--- Task goal ---
Count up every line of the data in which "Read" occurs. The reply is one number and nothing more.

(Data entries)
◇ ◇ ◇

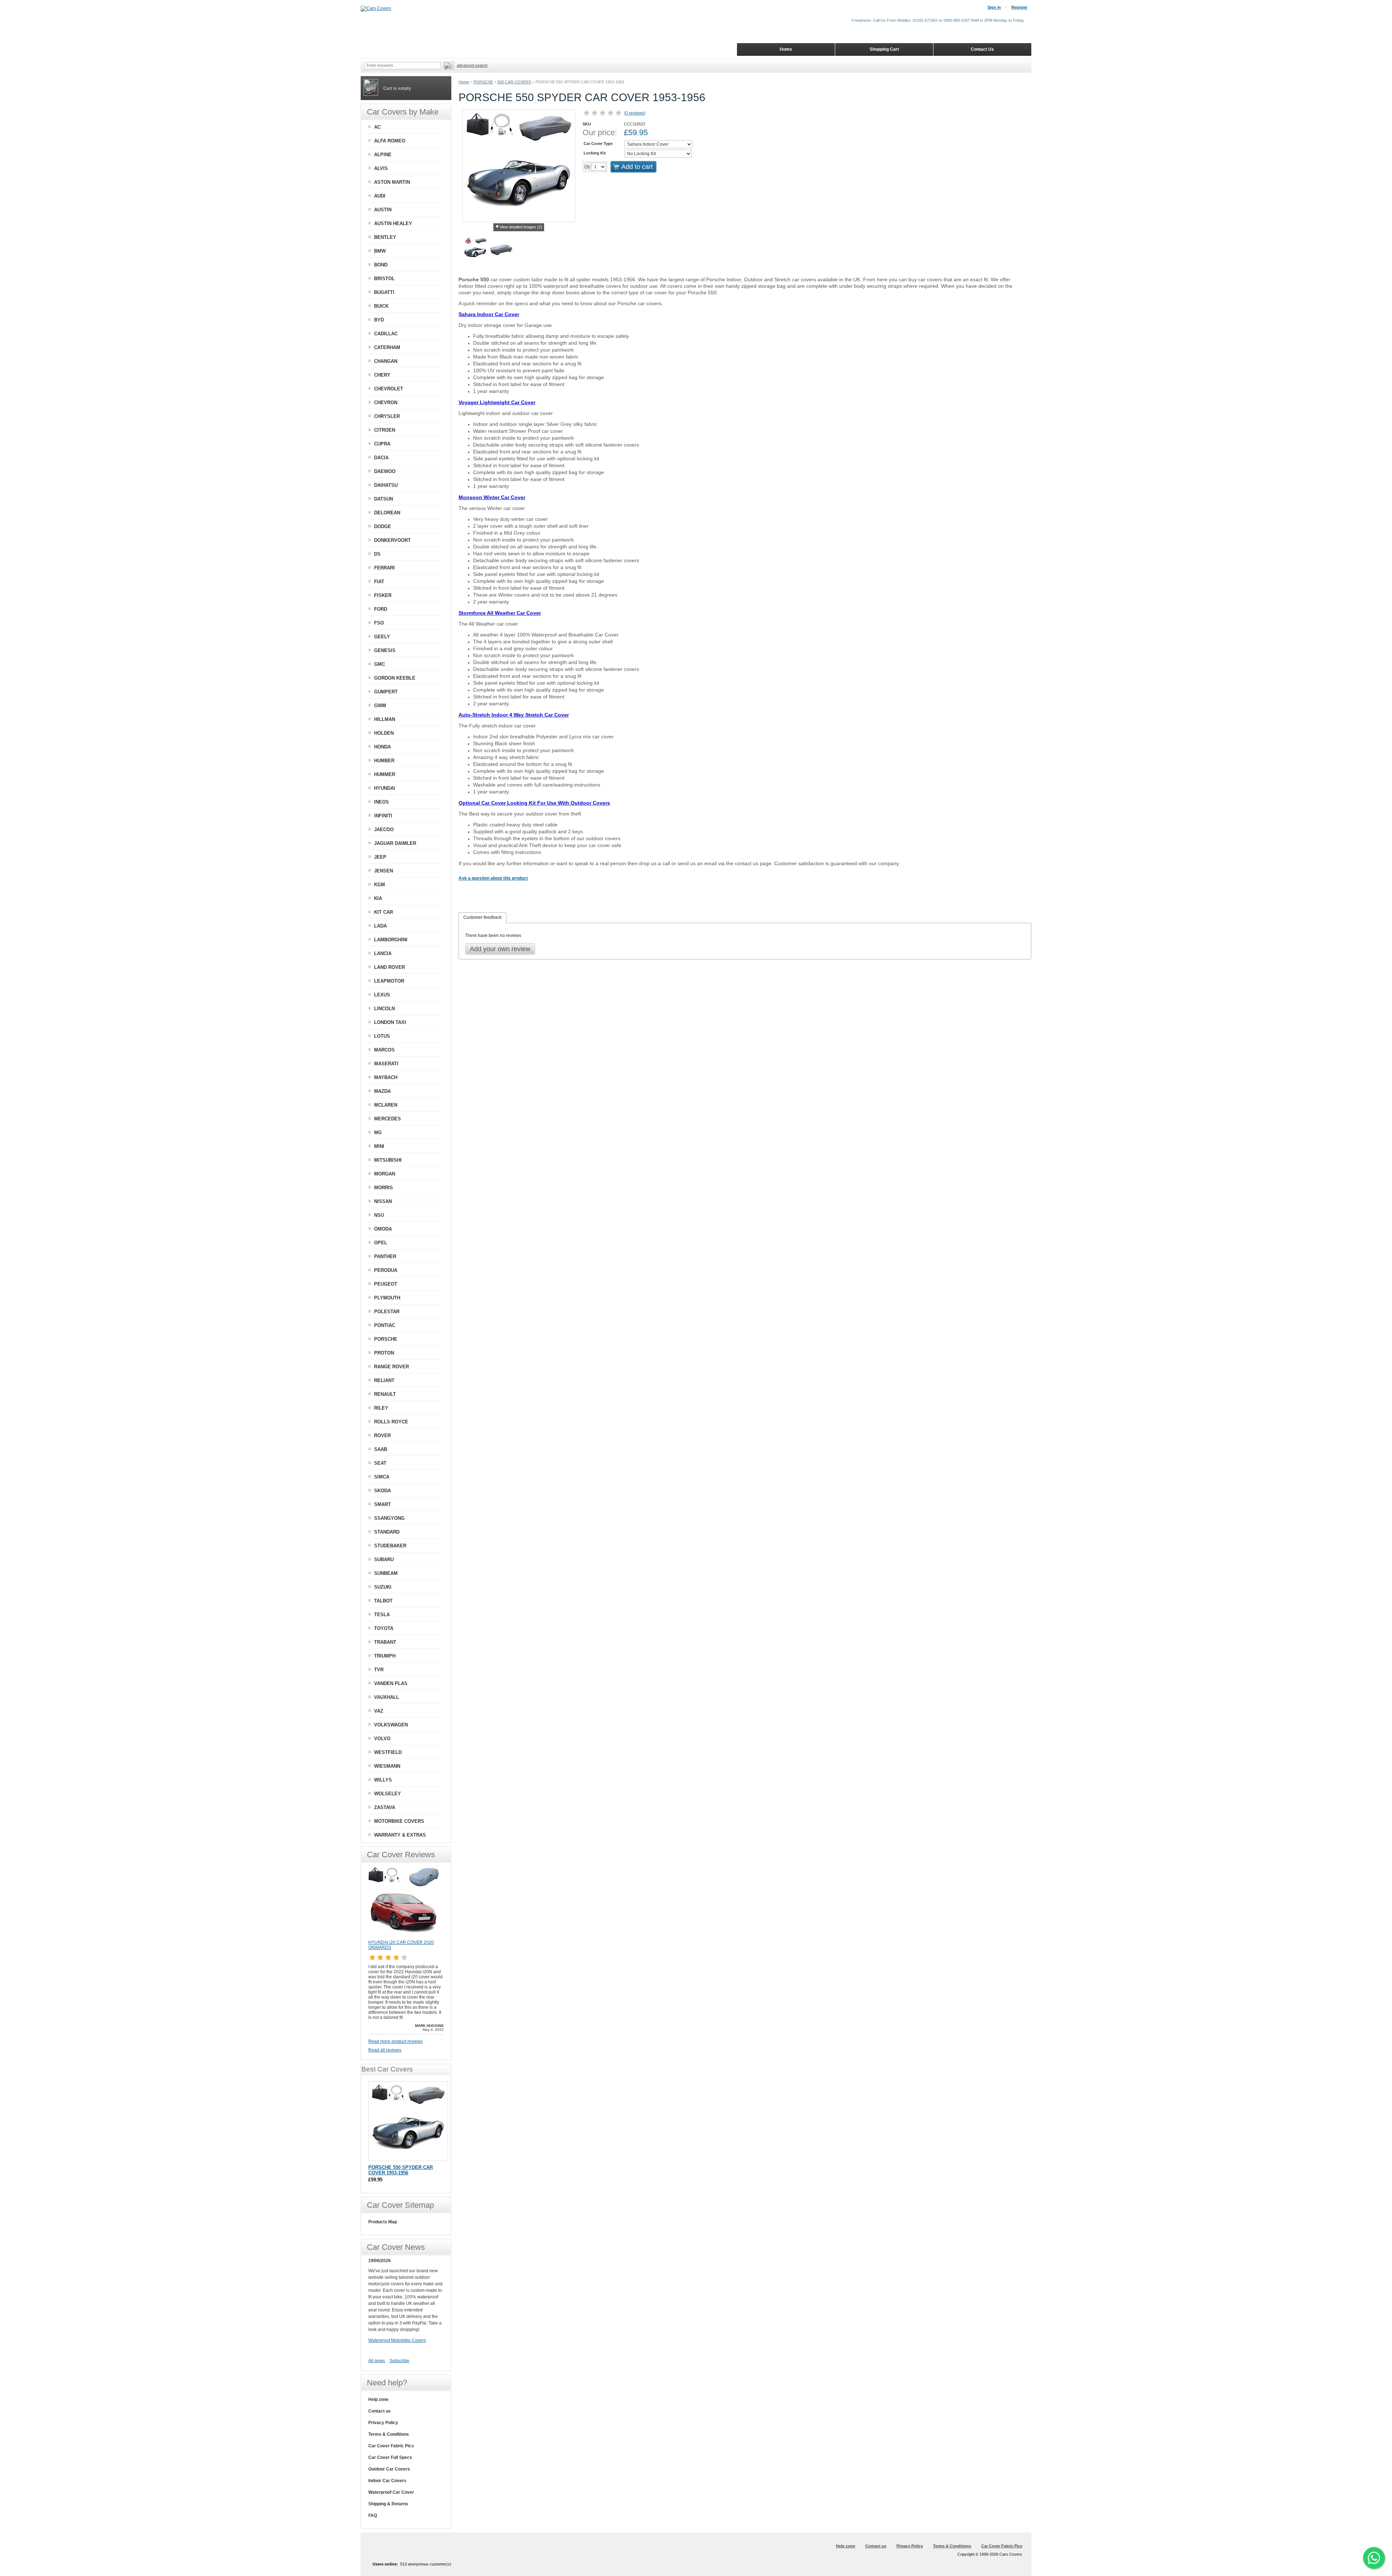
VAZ (378, 1711)
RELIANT (384, 1380)
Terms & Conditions (388, 2434)
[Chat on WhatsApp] (1374, 2558)
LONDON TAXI (390, 1022)
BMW (380, 251)
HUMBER (384, 760)
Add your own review (500, 949)
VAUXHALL (386, 1697)
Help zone (378, 2399)
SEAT (380, 1463)
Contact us (379, 2411)
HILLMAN (384, 719)
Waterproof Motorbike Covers (397, 2340)
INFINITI (383, 815)
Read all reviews (384, 2050)
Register (1019, 7)
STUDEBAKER (390, 1545)
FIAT (379, 581)
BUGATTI (384, 292)
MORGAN (384, 1174)
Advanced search (472, 65)
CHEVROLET (388, 388)
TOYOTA (383, 1628)
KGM (379, 884)
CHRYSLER (387, 416)
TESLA (382, 1614)
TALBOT (383, 1601)
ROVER (382, 1435)
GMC (379, 664)
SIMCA (381, 1477)
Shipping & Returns (388, 2503)
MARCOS (384, 1050)
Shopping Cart (884, 49)
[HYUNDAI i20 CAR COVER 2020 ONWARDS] (404, 1936)
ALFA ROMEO (389, 141)
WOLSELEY (387, 1793)
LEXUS (382, 994)
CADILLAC (386, 333)
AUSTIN (383, 209)
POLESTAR (386, 1311)
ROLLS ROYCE (391, 1421)
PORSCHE (483, 82)
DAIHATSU (386, 485)
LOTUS (382, 1036)
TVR (379, 1669)
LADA (380, 926)
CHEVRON (385, 402)
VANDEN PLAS (390, 1683)
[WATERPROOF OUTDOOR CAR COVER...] (501, 250)
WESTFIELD (388, 1752)
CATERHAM (387, 347)
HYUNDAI (384, 788)
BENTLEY (385, 237)
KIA (378, 898)
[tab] (482, 917)
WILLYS (383, 1780)
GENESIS (384, 650)
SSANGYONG (389, 1518)
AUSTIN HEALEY (393, 223)
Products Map (382, 2221)
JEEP (380, 857)
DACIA (381, 457)
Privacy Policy (383, 2422)
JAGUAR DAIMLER (395, 843)
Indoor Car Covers (387, 2480)
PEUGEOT (385, 1284)
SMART (382, 1504)
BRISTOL (384, 278)
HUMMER (384, 774)
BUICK (381, 306)
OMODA (383, 1229)
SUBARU (384, 1559)
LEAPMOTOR (389, 981)
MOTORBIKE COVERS (399, 1821)
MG (378, 1132)
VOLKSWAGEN (391, 1724)
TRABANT (385, 1642)
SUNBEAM (386, 1573)
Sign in (994, 7)
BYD (379, 320)
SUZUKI (383, 1587)
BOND (381, 264)
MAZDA (382, 1091)
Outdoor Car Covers (389, 2469)
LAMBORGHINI (390, 939)
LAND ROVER (389, 967)
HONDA (382, 747)
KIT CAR (383, 912)
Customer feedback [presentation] (482, 917)
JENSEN (383, 871)
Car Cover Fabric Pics (391, 2445)
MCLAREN (385, 1105)
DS (377, 554)
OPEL (380, 1242)
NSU (379, 1215)
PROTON (384, 1353)
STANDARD (386, 1532)
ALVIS (381, 168)
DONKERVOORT (392, 540)
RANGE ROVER (391, 1366)
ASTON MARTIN (392, 182)
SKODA (382, 1490)
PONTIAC (384, 1325)
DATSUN (383, 499)
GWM (380, 705)
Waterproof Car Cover (391, 2492)
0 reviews (634, 113)
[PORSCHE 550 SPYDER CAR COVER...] (475, 250)
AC (377, 127)
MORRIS (383, 1187)
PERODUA (385, 1270)
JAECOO (384, 829)
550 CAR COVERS (514, 82)
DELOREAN (387, 512)
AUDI (379, 196)
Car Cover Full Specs (390, 2457)
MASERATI (386, 1063)
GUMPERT (386, 691)
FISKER (383, 595)
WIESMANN (387, 1766)
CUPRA (382, 444)
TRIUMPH (384, 1656)
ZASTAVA (384, 1807)
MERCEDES (387, 1118)
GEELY (382, 636)
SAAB (380, 1449)
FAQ (372, 2515)
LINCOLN (384, 1008)
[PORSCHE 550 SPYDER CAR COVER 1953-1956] (408, 2121)
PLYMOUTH (387, 1298)
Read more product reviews (395, 2041)
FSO (379, 623)
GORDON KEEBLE (394, 678)
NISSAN (383, 1201)
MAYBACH (385, 1077)
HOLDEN (384, 733)
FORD (380, 609)
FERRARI (384, 568)
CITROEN (384, 430)
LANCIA (383, 953)
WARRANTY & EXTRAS (400, 1835)
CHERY (382, 375)
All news (376, 2360)
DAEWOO (384, 471)
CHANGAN (385, 361)
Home (464, 82)
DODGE (382, 526)
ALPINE (383, 154)
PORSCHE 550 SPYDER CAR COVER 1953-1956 (400, 2170)
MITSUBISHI (388, 1160)
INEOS (381, 802)
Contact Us (982, 49)
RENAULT (385, 1394)
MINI (379, 1146)
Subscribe (399, 2360)
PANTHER (385, 1256)
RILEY (381, 1408)
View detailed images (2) (521, 227)
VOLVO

◇ ◇ ◇

--- Answer to this problem ---
2